Met appellant en anders dan de rechtbank oordeelt de Raad dat ook aan het tweede criterium is voldaan. Zoals de rechtbank terecht heeft overwogen kan de grootte van het gezamenlijk bewoonde appartement, die slechts 35 m² bedraagt, op zichzelf niet tot vaststelling van wederzijdse zorg leiden. Appellant heeft echter terecht aangevoerd dat hij dit gegeven in samenhang met de overige, in de hierna onder 5.6 te noemen woon- en leefomstandigheden van betrokkene, bij de vaststelling van de gezamenlijke huishouding heeft betrokken.
5.6.
In zijn op 11 mei 2011 afgelegde verklaring heeft betrokkene verklaard dat hij zonder financiële middelen vanuit Ethiopië naar Nederland is gekomen, dat de zus een gedeelte van zijn vliegticket heeft betaald, dat zij hem € 250,- heeft geleend om in zijn onderhoud te voorzien en dat betrokkene, met uitzondering van de slaapkamer van de zus, gebruik mag maken van haar gehele appartement. Betrokkene slaapt op de bank in de woonkamer en zijn kleding bevindt zich in een rugtas die in een gangkast staat. Zijn toiletspullen staan in de badkamer. De zus wast met haar kleding ook die van betrokkene. Er wordt afwisselend, zij het niet op alle dagen, door betrokkene en de zus gekookt, waarbij gebruik wordt gemaakt van de boodschappen die zij beiden doen en die niet gescheiden van elkaar in de koelkast liggen. Als betrokkene heeft gekookt mag de zus mee-eten en als de zus heeft gekookt kan betrokkene met haar mee-eten. Betrokkene levert tevens een aandeel in het schoonmaken van het appartement. De vastgestelde bijdrage in de woonkosten kan en hoeft appellant pas te voldoen als hij over de daarvoor benodigde financiële middelen heeft.
5.7.
De door de zus aan betrokkene verleende financiële steun, de wijze waarop betrokkene en de zus gebruik maken van haar appartement en de daarin aanwezige voorzieningen evenals de bijdrage van betrokkene - hoe gering ook - aan het huishouden, wijzen op wederzijdse zorg die de grens van hetgeen bij een louter zakelijke overeenkomst tussen personen gebruikelijk is te boven gaat. Dat dit een tijdelijk bedoelde situatie betreft leidt niet tot een ander oordeel.
5.8.
Uit het voorgaande vloeit voort dat appellant de aanvraag om bijstand van betrokkene terecht heeft afgewezen op de in het bestreden besluit vermelde grondslag.
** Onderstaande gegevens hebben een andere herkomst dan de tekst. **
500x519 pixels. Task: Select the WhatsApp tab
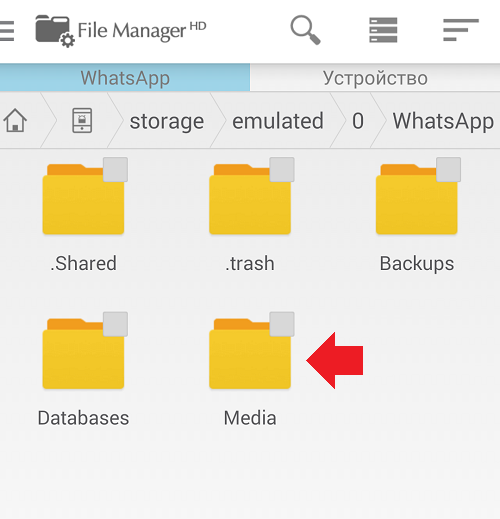point(125,78)
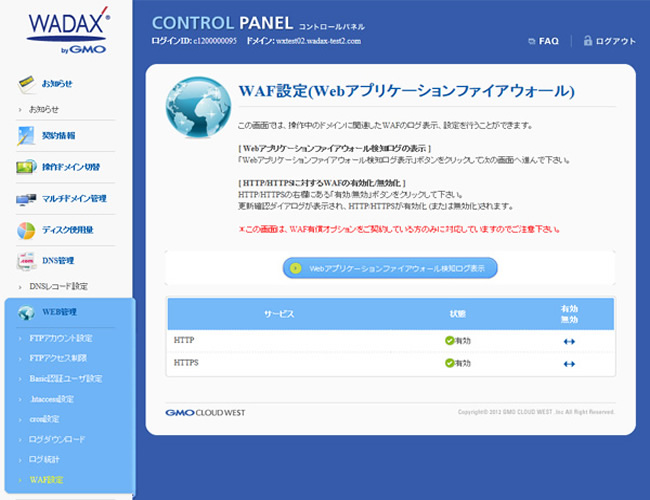Screen dimensions: 650x500
Task: Open the ディスク使用量 pie chart icon
Action: point(28,231)
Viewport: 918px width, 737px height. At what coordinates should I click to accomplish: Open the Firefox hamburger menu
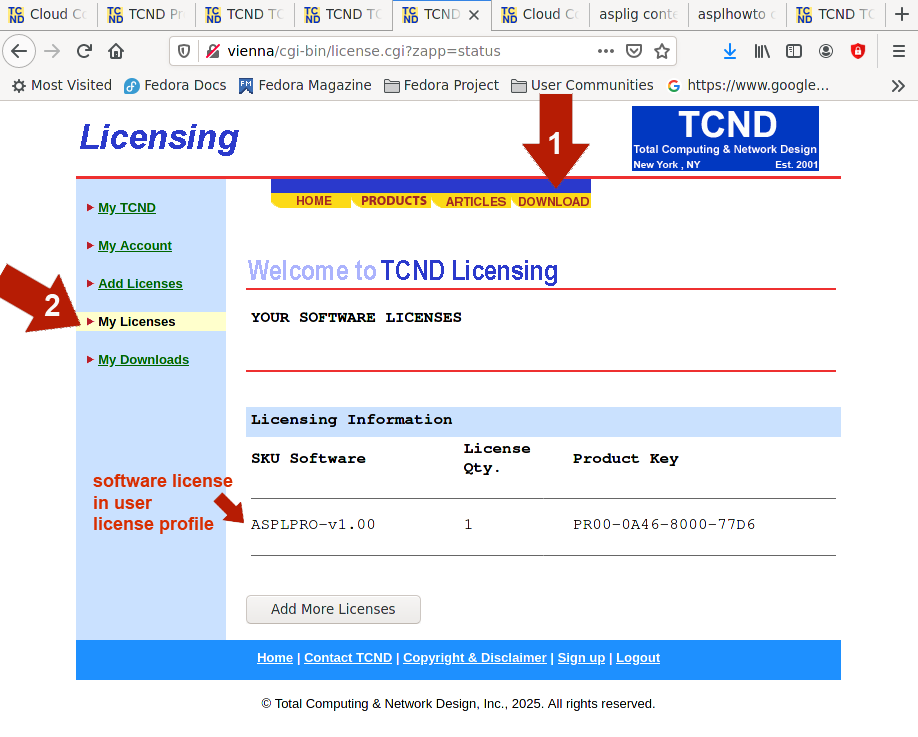point(898,51)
Het hoger beroep slaagt daarom. De aangevallen uitspraak komt dus voor vernietiging in aanmerking. Doende wat de rechtbank zou behoren te doen zal de Raad het beroep ongegrond verklaren.
6.
Dit betekent tevens dat de grondslag onder het besluit van 9 juli 2012 komt te ontvallen. Dit besluit komt dan ook voor vernietiging in aanmerking.
7.
Voor een veroordeling in de proceskosten bestaat geen aanleiding.

BESLISSING

De Centrale Raad van Beroep
  • vernietigt de aangevallen uitspraak;
  • verklaart het beroep tegen het besluit van 19 september 2011 ongegrond;
  • vernietigt het besluit van 9 juli 2012.
Deze uitspraak is gedaan door O.L.H.W.I. Korte, in tegenwoordigheid van M. Sahin als griffier. De beslissing is uitgesproken in het openbaar op 29 oktober 2013.
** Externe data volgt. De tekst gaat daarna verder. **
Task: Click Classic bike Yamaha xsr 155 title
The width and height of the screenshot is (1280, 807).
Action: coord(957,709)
(getekend) O.L.H.W.I. Korte
(getekend) M. Sahin
Tegen deze uitspraak kunnen partijen binnen zes weken na de datum van verzending beroep in cassatie instellen bij de Hoge Raad der Nederlanden (Postbus 20303, 2500 EH
’s-Gravenhage) ter zake van schending of verkeerde toepassing van het begrip gezamenlijke huishouding.